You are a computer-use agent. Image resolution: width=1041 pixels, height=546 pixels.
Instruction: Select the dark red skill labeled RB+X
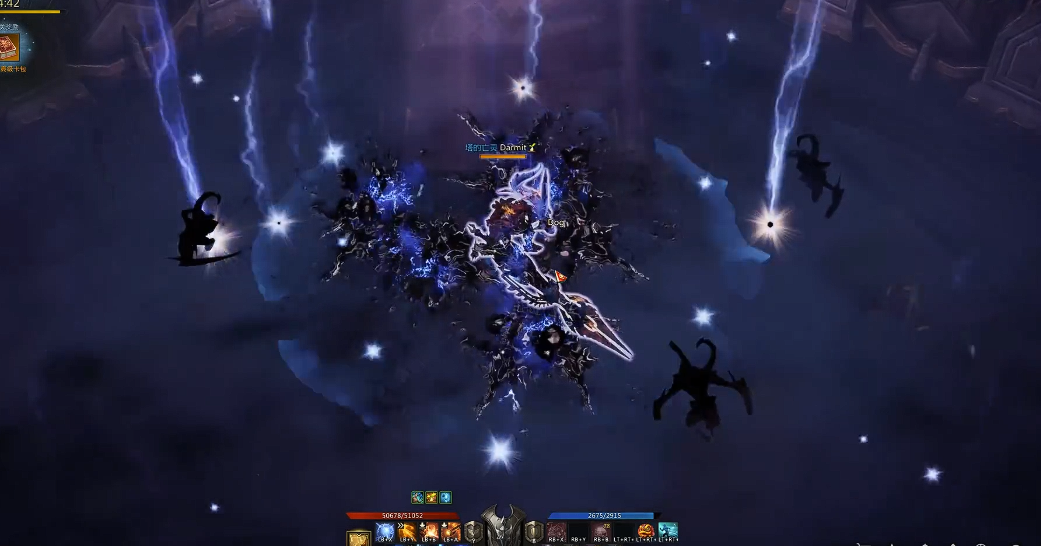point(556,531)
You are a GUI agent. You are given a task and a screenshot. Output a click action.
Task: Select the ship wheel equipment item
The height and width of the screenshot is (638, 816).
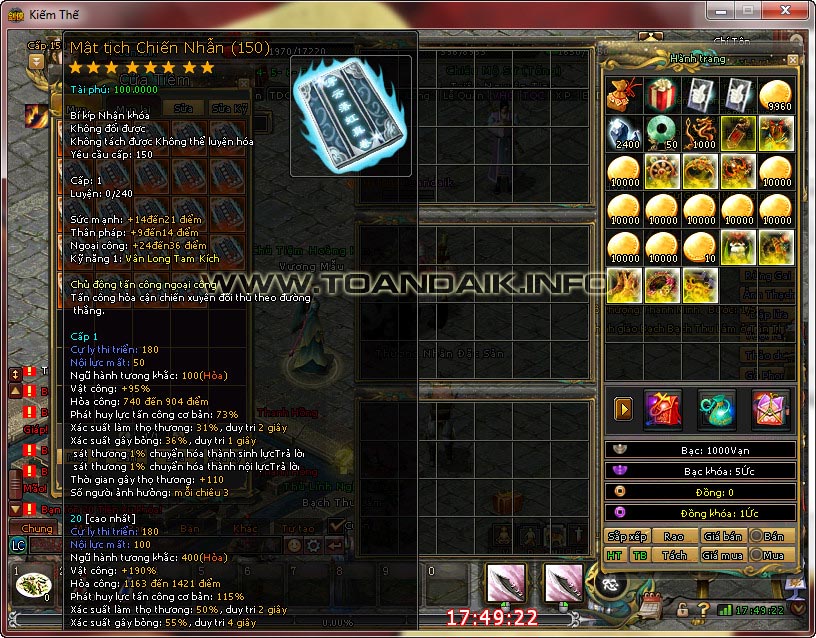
◇ ◇ ◇ ◇
Render every non-blank line of the data above as a Markdown table with the columns Row and Data line, numbering the rows in order. Leave the pictures out of the answer.

| Row | Data line |
|---|---|
| 1 | You are a computer-use agent. Image resolution: width=1041 pixels, height=546 pixels. |
| 2 | Instruction: Select the dark red skill labeled RB+X |
| 3 | point(556,531) |
| 4 | You are a GUI agent. You are given a task and a screenshot. Output a click action. |
| 5 | Task: Select the ship wheel equipment item |
| 6 | The height and width of the screenshot is (638, 816). |